樹海連想……木曾の山から 投稿者:いー・あーる  投稿日:08月17日(火)23時47分19秒


       樹海という言葉は、中から見ても当てはまるんだな、と。
       変な話だが、それが最初に思ったことだった。

       木曾の檜の森林は、何故これが天然のものなのだろう、と
      疑いたくなるほどに均一で。
       それこそ規則正しく打ち寄せる波に似て、鋭角を歳の分だ
      け和らげた三角が斜面一つをまるまる埋め尽くしている。
       広葉樹の淡い緑がぽつりぽつり、と、散見してはいるもの
      の、打ち寄せる檜の樹冠のリズムを狂わせるほどではない。
       異様な……けれども、見事な森林。

      「どれ、一度は笹漕ぎしてもらいましょうか」
       長らく森林の中を歩いてきたのだろう、その人は、にこに
      ことそう言うと、まず率先して森林の中へと入っていった。
      その後に続い……ていたのは、ほんの暫らくの間。あっとい
      う間に相手の姿は視界から消え、かき分けられた筈の笹は、
      そんな気配も無く、びっしりと道を閉ざしている。それなり
      に必死でついていった私は、胸から顔にかけて一面笹にひっ
      かかれ、突き刺された。
      「どこまで、行きますか?」
      「ああ、下の沢まで行きますよ」
       上を見れば、確かに赤く湿った色合いの太い幹が空を分断
      している。

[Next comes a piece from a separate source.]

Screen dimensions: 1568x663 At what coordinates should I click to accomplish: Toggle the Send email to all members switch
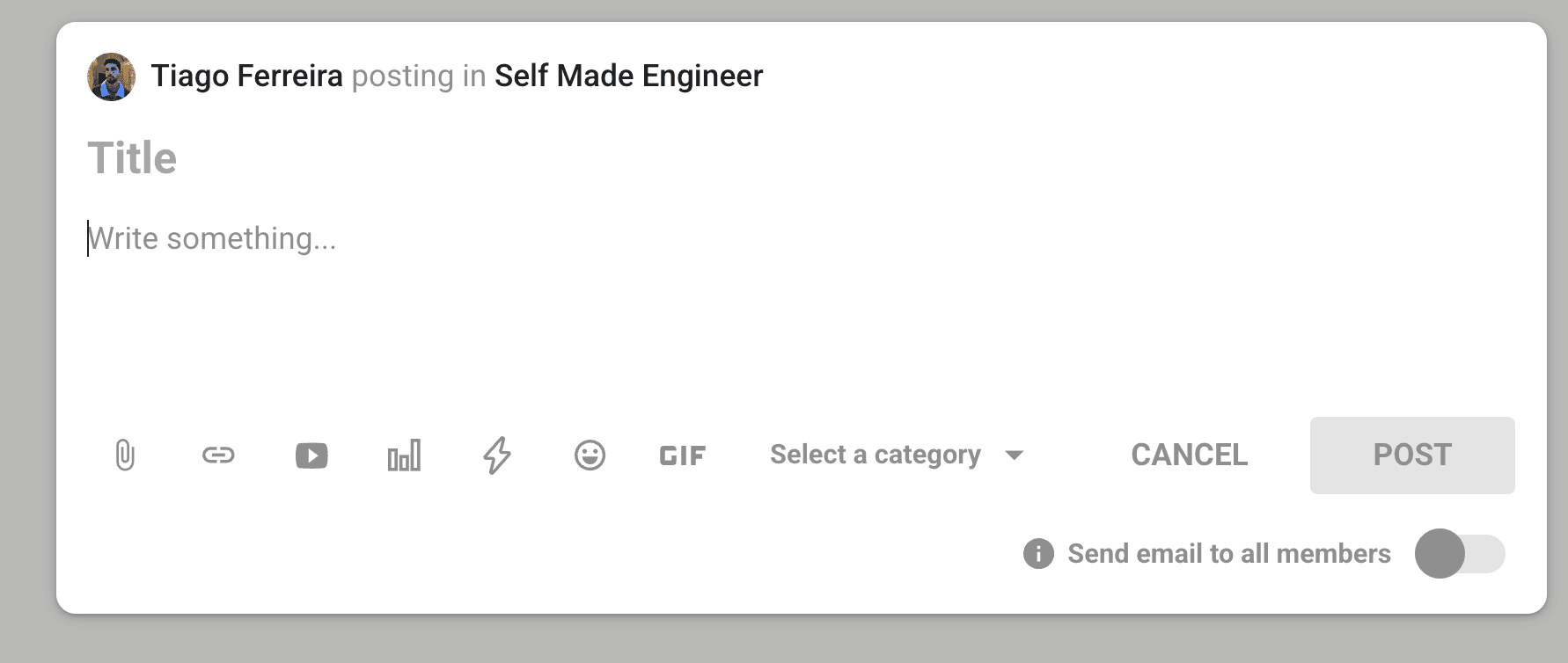pos(1460,554)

触れればやはりしっとりとした手触りがある。
       ざくざくと、笹の音が下へと移動するのに、慌ててこちら
      もついていった。

       その間……実は、10分程度だったろう。
       沢に下り、硝子を思わせる滑らかさで流れてゆく水に手を
      突っ込んで、一息ついてから、私は上を見上げた。

       遠い。

       そう、思った。

       視線の先25mの向こうで、揺れる樹冠。
       天然のステンドグラス……いや、この色の無い、どこか音
      をも吸いこむような、しんとした光景は。
       海の底から海面を望むのに、何か少し似ているようで。

       樹海の底から、とおくとおく、眺める。
       風に揺れる笹の音も、うるさいほどに鳴いていた蝉の声も、
      すう、と吸いこまれるように、静かな光景を。



      「どれ、戻りますよ」

       ふい、と。
       足の下に地面が戻ってくる。
       さりさりと、乾いた音が耳につく。

      「……綺麗な森ですね」
      「そうでしょう」
       やはり、にこにこと笑って、相手はそう言った。
      「これがね、日本の三大美林の一つなんですよ」
      「……そうでしょうね」

       とぷり、と、不意に一面が緩やかな光を含んだ。
       薄く日差しを遮っていた雲が、動いたらしかった。
       やはり…………海の底に似ていた。

      「じゃあ、戻りましょう」
      「はい」

       ざわざわと鳴る笹の音を片耳で追いながら、最後にもう一
      度だけ上を振り仰いだ。
       やはり、しんと遠いところに樹冠があった。
       ほんの時折、風にさらさらと揺れた。
       

       そして。
       一つ溜息をついて。
       
       私は日常へと戻ることにした。